Provided records ::
────────────────

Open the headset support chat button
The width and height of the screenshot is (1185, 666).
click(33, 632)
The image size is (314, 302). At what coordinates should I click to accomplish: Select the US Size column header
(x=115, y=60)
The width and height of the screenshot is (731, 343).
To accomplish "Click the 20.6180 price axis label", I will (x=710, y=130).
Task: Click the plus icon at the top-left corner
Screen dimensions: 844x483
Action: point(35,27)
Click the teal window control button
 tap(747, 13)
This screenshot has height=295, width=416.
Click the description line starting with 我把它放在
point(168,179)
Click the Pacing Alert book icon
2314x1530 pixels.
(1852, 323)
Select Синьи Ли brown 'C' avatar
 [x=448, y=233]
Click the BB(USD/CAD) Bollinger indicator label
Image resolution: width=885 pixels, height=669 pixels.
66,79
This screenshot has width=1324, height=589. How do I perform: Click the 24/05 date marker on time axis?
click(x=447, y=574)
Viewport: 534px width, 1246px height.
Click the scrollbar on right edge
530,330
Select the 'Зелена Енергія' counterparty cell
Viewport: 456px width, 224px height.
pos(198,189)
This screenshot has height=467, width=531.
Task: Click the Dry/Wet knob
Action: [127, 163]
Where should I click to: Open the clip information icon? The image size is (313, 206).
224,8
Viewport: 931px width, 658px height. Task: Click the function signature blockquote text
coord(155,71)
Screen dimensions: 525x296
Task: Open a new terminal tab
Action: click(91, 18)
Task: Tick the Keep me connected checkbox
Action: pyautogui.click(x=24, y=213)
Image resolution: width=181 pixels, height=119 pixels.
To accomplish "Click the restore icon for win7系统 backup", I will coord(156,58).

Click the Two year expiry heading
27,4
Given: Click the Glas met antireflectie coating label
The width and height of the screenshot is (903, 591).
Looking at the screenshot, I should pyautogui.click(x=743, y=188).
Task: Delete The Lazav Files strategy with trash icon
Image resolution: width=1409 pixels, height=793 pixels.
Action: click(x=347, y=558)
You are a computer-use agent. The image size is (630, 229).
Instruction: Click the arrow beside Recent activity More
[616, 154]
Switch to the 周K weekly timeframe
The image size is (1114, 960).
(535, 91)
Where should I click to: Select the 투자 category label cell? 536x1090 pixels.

────────────────

Written instruction :: Copy all the lines above, putting "Window" wherever "Viewport" appears and changing nothing else.

Correct response ::
Open the headset support chat button
The width and height of the screenshot is (1185, 666).
click(33, 632)
The image size is (314, 302). At what coordinates should I click to accomplish: Select the US Size column header
(x=115, y=60)
The width and height of the screenshot is (731, 343).
To accomplish "Click the 20.6180 price axis label", I will (x=710, y=130).
Task: Click the plus icon at the top-left corner
Screen dimensions: 844x483
Action: point(35,27)
Click the teal window control button
 tap(747, 13)
This screenshot has height=295, width=416.
Click the description line starting with 我把它放在
point(168,179)
Click the Pacing Alert book icon
2314x1530 pixels.
(1852, 323)
Select Синьи Ли brown 'C' avatar
 [x=448, y=233]
Click the BB(USD/CAD) Bollinger indicator label
Image resolution: width=885 pixels, height=669 pixels.
66,79
This screenshot has width=1324, height=589. How do I perform: Click the 24/05 date marker on time axis?
click(x=447, y=574)
Window: 534px width, 1246px height.
Click the scrollbar on right edge
530,330
Select the 'Зелена Енергія' counterparty cell
Window: 456px width, 224px height.
pos(198,189)
This screenshot has height=467, width=531.
Task: Click the Dry/Wet knob
Action: [127, 163]
Where should I click to: Open the clip information icon? The image size is (313, 206).
224,8
Window: 931px width, 658px height. Task: Click the function signature blockquote text
coord(155,71)
Screen dimensions: 525x296
Task: Open a new terminal tab
Action: click(91, 18)
Task: Tick the Keep me connected checkbox
Action: pyautogui.click(x=24, y=213)
Image resolution: width=181 pixels, height=119 pixels.
To accomplish "Click the restore icon for win7系统 backup", I will coord(156,58).

Click the Two year expiry heading
27,4
Given: Click the Glas met antireflectie coating label
The width and height of the screenshot is (903, 591).
Looking at the screenshot, I should pyautogui.click(x=743, y=188).
Task: Delete The Lazav Files strategy with trash icon
Image resolution: width=1409 pixels, height=793 pixels.
Action: click(x=347, y=558)
You are a computer-use agent. The image size is (630, 229).
Instruction: Click the arrow beside Recent activity More
[616, 154]
Switch to the 周K weekly timeframe
The image size is (1114, 960).
(535, 91)
Where should I click to: Select the 투자 category label cell? 536x1090 pixels.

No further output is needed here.